The Journal: Welcome, About The Journal, and Archives

In today’s Journal

* Quote of the Day
* Topic: Welcome and About The Journal
* Of Interest

Quote of the Day

“[R]rewriting a story because you want to make it ‘perfect’ before you sell it? That’s a fool’s errand. You’ll end up hating the thing most likely and you’ll waste all the time you could’ve been writing new material.” Screenwriter Matt Pettipas

Topic: Welcome, About The Journal, and Archives

Welcome to Diana and any other new subscribers I might have missed. I’m glad you’re here.

I’ve been posting articles to the Journal since 2014. As a fiction writer, I try to adhere to Heinlein’s Business Habits for Writers, better known as Heinlein’s Rules. I follow them as they were originally written, but slightly updated for the 21st century.

As a writing instructor or mentor, I also teach other writers to follow them. My least favorite rule, and the one I most often fall off of, is Rule 4. Storytelling is so much fun that I often forget to submit or publish what I’ve written.

I also practice as a writer and teach as an instructor a relatively unknown technique called “writing into the dark.” WITD basically means writing without planning ahead, doing character sketches, outlining, etc.

But on a deeper level it means having confidence in yourself and in what you’ve learned (and passively absorbed) over the years about storytelling. And it means putting all of that knowledge into practice while having an absolute blast.

For a moment, consider how lucky you are to be a fiction writer: you are the very first person ever to see, hear, etc. the story your characters are living. Before it’s all over, maybe thousands or even millions of others will have read that story too, but you will always be the first. That’s very special.

But really, we can enjoy the stories our characters are living without writing them down. We write them down — record them — only so we can share them with others. And voila, we become story writers. Well, story recorders.
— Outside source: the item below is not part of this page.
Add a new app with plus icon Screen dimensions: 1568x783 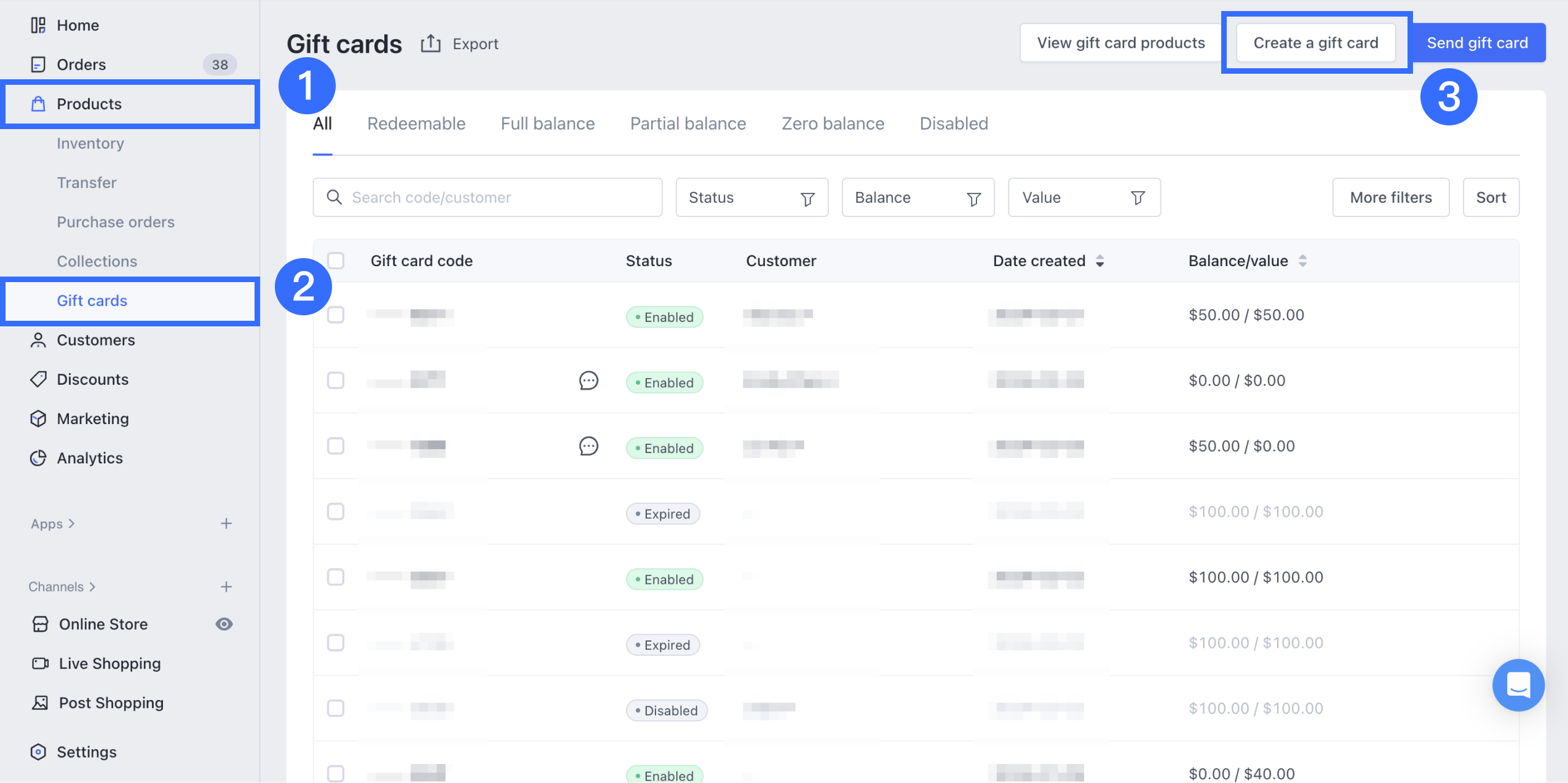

As a fiction writer, you’re a bridge between your characters and their stories and a wider readership. You record the stories, then create a cover and some sales copy for them, then publish them, hopefully through an aggregator like Draft2Digital.com. (I also publish separately to Amazon.) The whole thing is a kind of wonderful and wonder-filled magic.

The most important bit of advice I offer is this: Remember your role.

Please don’t get cocky and full of yourself. You’re a writer, a recorder, of the stories your characters are living. They aren’t your stories. They are your characters’ stories. Even Stephen King refers to himself as his characters’ stenographer.

It might help to look at it like this: If your characters didn’t exist or if they chose not to share their story with you, then you would have only your own bland life to write about.

So be glad your characters chose you as their recorder. But never forget, you are useful to them only because they don’t have physical fingertips with which to manipulate the keys on a computer keyboard.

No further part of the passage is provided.